* **Task statement**
Here is the task for the records below: repeat exactly the lines from the one with "Task: Open the chess piece competitors tab" to the one with "Task: Click the Publicaciones page heading", both included, and nothing else.

Records to process: Begin

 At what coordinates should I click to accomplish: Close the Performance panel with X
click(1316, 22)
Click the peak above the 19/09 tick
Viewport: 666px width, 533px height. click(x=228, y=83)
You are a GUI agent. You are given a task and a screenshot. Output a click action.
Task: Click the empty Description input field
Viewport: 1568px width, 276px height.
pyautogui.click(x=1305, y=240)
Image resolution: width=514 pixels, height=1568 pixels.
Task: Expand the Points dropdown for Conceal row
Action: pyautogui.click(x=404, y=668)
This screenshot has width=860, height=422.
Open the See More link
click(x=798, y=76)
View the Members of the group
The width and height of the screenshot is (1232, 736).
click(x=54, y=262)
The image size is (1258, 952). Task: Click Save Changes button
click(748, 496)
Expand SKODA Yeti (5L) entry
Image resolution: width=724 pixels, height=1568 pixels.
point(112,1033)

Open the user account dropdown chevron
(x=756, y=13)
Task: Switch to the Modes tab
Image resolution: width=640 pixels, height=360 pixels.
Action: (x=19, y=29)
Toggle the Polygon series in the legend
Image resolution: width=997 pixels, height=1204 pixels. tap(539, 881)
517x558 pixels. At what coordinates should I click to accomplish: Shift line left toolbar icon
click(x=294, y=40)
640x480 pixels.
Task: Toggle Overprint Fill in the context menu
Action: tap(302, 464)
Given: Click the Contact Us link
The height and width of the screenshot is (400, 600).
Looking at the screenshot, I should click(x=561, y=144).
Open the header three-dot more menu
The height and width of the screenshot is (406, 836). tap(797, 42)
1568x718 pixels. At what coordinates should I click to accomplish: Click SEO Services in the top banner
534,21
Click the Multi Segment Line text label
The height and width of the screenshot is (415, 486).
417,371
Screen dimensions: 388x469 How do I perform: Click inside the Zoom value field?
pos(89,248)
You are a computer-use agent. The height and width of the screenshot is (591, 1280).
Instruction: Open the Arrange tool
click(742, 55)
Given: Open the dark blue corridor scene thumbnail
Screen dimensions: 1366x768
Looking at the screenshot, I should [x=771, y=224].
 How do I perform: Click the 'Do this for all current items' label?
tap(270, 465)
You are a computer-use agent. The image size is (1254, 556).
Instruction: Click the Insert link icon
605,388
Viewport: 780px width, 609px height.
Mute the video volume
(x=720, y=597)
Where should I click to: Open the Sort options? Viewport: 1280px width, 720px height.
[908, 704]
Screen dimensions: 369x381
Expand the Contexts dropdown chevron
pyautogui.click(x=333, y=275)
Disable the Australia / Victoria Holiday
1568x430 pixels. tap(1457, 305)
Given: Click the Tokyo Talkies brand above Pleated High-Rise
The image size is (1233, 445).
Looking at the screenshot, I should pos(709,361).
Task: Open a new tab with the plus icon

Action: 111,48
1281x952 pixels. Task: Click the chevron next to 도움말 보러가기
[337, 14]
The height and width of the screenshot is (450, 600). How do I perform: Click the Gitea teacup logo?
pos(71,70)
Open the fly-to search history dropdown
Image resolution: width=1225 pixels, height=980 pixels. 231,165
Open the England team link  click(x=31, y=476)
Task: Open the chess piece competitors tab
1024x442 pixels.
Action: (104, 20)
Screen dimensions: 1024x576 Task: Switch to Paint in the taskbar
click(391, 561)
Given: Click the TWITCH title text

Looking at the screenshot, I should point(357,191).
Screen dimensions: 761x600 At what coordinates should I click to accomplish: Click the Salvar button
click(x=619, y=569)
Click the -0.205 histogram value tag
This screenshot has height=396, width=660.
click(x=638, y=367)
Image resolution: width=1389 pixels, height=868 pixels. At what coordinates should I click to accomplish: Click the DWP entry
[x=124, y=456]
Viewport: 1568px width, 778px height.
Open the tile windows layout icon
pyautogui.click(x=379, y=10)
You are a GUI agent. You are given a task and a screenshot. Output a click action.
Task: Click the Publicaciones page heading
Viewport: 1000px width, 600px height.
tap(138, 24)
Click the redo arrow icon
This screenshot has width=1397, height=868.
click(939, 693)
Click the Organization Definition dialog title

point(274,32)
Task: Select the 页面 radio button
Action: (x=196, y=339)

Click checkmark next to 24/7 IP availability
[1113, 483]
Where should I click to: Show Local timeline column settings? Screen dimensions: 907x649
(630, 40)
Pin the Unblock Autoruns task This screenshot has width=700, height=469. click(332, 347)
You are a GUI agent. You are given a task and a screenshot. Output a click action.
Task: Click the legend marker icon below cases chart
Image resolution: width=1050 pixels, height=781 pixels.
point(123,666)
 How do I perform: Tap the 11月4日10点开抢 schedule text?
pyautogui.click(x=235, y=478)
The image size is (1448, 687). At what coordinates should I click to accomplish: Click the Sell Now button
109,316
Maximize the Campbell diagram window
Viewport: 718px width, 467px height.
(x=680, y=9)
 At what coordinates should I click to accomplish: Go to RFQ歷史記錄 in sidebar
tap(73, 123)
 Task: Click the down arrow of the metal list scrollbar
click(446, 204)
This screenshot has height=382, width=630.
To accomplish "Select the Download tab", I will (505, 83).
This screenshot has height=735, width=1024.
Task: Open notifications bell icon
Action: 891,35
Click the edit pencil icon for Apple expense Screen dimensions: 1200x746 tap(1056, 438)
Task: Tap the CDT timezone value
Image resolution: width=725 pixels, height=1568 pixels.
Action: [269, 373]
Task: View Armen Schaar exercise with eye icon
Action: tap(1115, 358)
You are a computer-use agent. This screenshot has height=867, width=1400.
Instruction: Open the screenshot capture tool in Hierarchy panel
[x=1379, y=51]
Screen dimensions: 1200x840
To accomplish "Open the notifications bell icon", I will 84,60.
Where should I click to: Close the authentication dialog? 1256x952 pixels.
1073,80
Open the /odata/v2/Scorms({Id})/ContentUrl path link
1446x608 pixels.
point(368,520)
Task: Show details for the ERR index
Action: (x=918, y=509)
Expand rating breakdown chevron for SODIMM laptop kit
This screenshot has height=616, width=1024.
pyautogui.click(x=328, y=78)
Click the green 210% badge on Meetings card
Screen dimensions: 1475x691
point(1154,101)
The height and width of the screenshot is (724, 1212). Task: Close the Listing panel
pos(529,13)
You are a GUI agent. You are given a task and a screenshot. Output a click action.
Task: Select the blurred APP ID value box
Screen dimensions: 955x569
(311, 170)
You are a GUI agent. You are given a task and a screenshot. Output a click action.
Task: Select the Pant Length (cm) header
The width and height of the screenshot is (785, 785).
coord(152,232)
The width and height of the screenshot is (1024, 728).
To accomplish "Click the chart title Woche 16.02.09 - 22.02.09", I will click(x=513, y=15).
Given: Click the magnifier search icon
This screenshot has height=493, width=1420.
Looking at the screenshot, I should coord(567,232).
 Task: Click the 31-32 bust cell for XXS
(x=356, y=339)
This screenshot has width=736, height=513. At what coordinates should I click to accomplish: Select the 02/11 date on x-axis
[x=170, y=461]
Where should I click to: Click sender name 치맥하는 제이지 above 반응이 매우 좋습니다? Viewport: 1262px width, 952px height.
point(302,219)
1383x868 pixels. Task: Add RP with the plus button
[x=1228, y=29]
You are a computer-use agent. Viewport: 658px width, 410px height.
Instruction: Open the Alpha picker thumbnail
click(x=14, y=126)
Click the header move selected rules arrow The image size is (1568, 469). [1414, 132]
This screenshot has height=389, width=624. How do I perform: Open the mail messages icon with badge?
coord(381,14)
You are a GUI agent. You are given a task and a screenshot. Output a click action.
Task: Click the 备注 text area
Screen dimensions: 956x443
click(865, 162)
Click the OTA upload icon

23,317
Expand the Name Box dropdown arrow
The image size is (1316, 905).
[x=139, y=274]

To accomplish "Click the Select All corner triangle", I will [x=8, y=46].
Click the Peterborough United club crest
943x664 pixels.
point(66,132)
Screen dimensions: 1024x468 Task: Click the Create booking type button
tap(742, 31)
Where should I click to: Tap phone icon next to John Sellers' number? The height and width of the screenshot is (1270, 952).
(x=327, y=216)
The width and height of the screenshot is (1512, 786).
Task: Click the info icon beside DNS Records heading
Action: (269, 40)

Records to process: End

* **Result of this task**
Task: Open the chess piece competitors tab
1024x442 pixels.
Action: (104, 20)
Screen dimensions: 1024x576 Task: Switch to Paint in the taskbar
click(391, 561)
Given: Click the TWITCH title text

Looking at the screenshot, I should point(357,191).
Screen dimensions: 761x600 At what coordinates should I click to accomplish: Click the Salvar button
click(x=619, y=569)
Click the -0.205 histogram value tag
This screenshot has height=396, width=660.
click(x=638, y=367)
Image resolution: width=1389 pixels, height=868 pixels. At what coordinates should I click to accomplish: Click the DWP entry
[x=124, y=456]
Viewport: 1568px width, 778px height.
Open the tile windows layout icon
pyautogui.click(x=379, y=10)
You are a GUI agent. You are given a task and a screenshot. Output a click action.
Task: Click the Publicaciones page heading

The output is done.